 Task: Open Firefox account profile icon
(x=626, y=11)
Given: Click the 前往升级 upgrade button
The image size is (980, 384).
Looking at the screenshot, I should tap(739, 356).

——————————

**WORK TO BE COMPLETED**
Could you return the complete listing, word for word?

**THE ANSWER**
 Task: Open Firefox account profile icon
(x=626, y=11)
Given: Click the 前往升级 upgrade button
The image size is (980, 384).
Looking at the screenshot, I should tap(739, 356).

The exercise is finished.